"Je suis assez dubitatif sur la capacité de la Vivaldi à se maintenir jusqu’en 2024"

Pascal Delwit, professeur de sciences politiques à l’ULB, était l’invité de Maxime Binet ce mercredi 29 décembre sur DH Radio.

EdA

Le mercredi 22 décembre a eu lieu le dernier Comité de concertation de 2021. Pour Pascal Delwit, politologue à l’ULB, la crise Covid a fini de créer du lien entre les partis de la Vivaldi. "Il y a des tensions à l’intérieur de la coalition mais aussi entre les entités fédérales et fédérées. Le duo sacré Frank Vandenbroucke et Alexander De Croo n’est plus là non plus."

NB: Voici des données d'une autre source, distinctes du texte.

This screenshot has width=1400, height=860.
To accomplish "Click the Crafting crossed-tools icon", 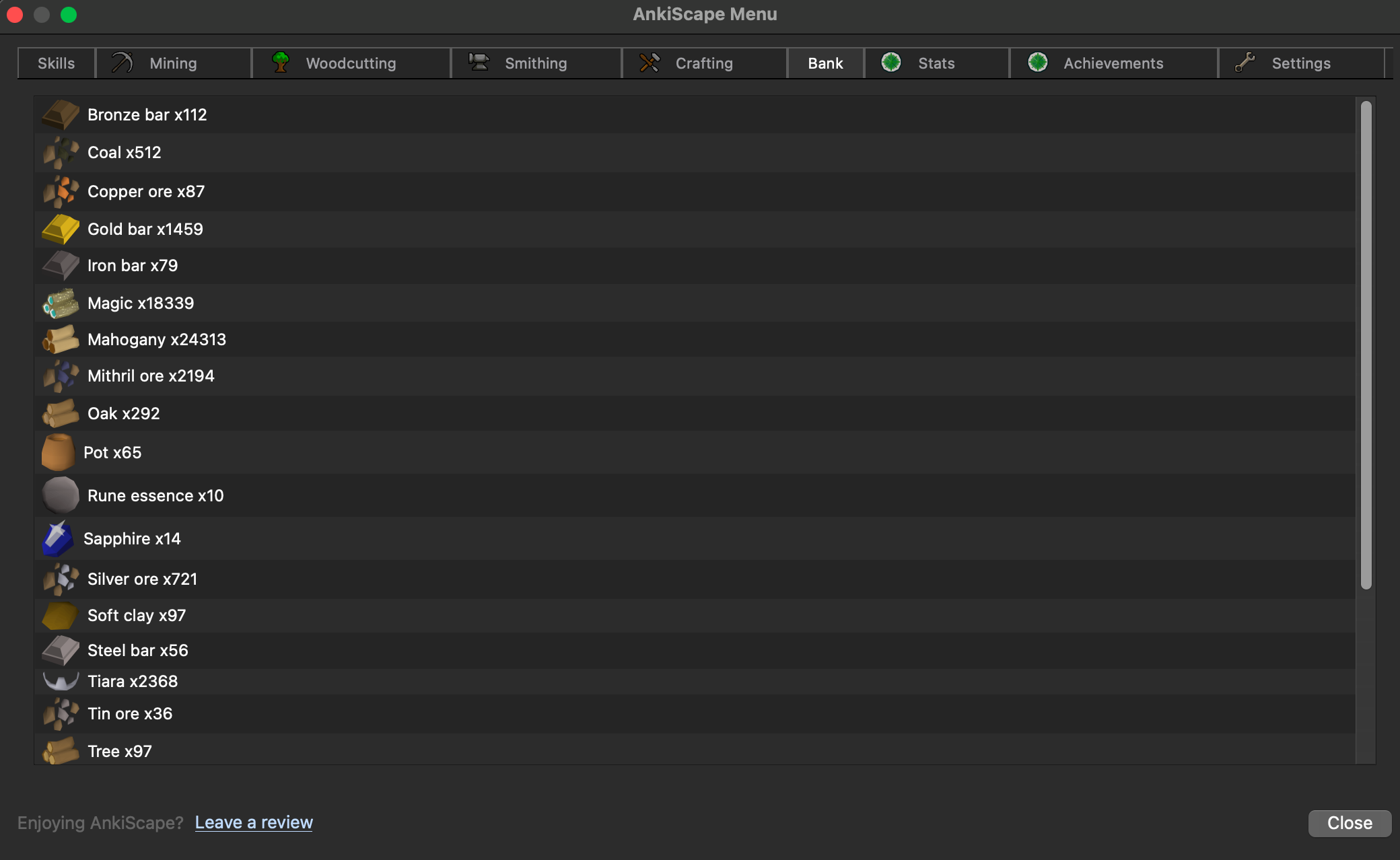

Un Codeco utilisé à des fins politiques? "En soi, il a toujours été toujours un organe destiné à des fins politiques, note Pascal Delwit. Ce qui est complexe, ce sont les arbitrages entre la santé publique et les pressions des secteurs et des entités fédérées. Sa capacité à être un acteur performant dans la lutte contre la pandémie et le maintien d’une vie économique et d’une stabilité psychologique de la population est plus faible qu’il y a quelques mois."

Une crise sociale, sanitaire, qui pourrait mener à la montée des populismes. "La crise a exacerbé l’exacerbation. D’un côté, les antivax qui doutent sur les modalités de la gestion de la crise. De l’autre, des vaccinés qui estiment qu’ils ne peuvent pas faire plein de choses à cause des non vaccinés. Cela se traduit dans les rues, avec des manifestations parfois extrêmement violentes. On est dans une situation complexe."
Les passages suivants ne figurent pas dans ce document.